■ **Work to be completed**
From the records below, set down exactly the lines starting with the line that contains "The image size is (860, 484)." and going on through the line that contains "You are a computer-use agent. The". Nothing else is wanted.

■ **Data extracts**
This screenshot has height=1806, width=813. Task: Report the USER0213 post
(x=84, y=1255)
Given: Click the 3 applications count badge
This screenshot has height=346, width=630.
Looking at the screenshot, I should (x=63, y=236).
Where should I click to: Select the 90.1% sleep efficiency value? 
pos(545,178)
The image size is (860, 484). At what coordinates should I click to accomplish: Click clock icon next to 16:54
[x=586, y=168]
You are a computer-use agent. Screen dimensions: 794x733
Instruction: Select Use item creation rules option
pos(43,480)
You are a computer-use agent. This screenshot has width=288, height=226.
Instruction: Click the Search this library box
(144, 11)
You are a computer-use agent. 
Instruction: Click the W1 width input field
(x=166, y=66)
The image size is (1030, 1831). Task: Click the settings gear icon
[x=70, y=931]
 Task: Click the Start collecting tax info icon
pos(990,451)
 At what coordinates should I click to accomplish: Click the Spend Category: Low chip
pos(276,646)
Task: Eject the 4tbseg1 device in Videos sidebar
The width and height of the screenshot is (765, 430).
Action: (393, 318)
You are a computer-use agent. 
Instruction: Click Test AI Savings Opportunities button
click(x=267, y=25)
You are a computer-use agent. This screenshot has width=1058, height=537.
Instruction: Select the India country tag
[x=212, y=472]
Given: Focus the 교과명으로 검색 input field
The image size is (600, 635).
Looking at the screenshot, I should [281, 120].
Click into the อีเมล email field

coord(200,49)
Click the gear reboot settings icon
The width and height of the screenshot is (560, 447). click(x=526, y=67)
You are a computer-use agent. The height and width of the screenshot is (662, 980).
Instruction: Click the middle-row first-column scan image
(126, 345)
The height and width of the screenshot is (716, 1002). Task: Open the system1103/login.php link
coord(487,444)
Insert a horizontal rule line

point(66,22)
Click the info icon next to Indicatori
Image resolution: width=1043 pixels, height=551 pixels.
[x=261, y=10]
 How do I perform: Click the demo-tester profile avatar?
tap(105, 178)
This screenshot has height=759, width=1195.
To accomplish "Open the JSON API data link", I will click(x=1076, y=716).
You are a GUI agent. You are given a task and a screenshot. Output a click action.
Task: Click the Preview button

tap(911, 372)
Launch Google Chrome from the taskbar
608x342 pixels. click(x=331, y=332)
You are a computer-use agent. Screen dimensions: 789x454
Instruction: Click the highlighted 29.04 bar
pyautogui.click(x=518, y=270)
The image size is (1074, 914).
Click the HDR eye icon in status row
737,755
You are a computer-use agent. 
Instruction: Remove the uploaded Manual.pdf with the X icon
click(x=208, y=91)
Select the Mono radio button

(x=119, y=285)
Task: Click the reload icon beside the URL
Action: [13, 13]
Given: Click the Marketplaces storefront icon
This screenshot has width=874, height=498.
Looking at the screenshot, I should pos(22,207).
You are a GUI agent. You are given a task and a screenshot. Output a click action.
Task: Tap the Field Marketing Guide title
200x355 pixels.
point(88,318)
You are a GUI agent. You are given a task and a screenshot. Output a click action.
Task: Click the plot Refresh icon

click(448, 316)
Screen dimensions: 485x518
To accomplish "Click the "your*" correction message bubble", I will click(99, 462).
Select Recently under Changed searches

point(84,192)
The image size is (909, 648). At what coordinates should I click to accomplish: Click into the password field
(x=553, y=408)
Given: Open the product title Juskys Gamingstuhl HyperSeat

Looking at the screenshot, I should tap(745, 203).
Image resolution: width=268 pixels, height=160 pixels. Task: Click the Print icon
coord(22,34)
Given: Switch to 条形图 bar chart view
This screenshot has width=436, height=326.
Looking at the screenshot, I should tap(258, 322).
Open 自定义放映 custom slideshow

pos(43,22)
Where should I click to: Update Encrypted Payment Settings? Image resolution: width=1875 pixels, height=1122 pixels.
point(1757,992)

■ **Exercise result**
The image size is (860, 484). At what coordinates should I click to accomplish: Click clock icon next to 16:54
[x=586, y=168]
You are a computer-use agent. Screen dimensions: 794x733
Instruction: Select Use item creation rules option
pos(43,480)
You are a computer-use agent. This screenshot has width=288, height=226.
Instruction: Click the Search this library box
(144, 11)
You are a computer-use agent. 
Instruction: Click the W1 width input field
(x=166, y=66)
The image size is (1030, 1831). Task: Click the settings gear icon
[x=70, y=931]
 Task: Click the Start collecting tax info icon
pos(990,451)
 At what coordinates should I click to accomplish: Click the Spend Category: Low chip
pos(276,646)
Task: Eject the 4tbseg1 device in Videos sidebar
The width and height of the screenshot is (765, 430).
Action: (393, 318)
You are a computer-use agent. 
Instruction: Click Test AI Savings Opportunities button
click(x=267, y=25)
You are a computer-use agent. This screenshot has width=1058, height=537.
Instruction: Select the India country tag
[x=212, y=472]
Given: Focus the 교과명으로 검색 input field
The image size is (600, 635).
Looking at the screenshot, I should [281, 120].
Click into the อีเมล email field

coord(200,49)
Click the gear reboot settings icon
The width and height of the screenshot is (560, 447). click(x=526, y=67)
You are a computer-use agent. The height and width of the screenshot is (662, 980).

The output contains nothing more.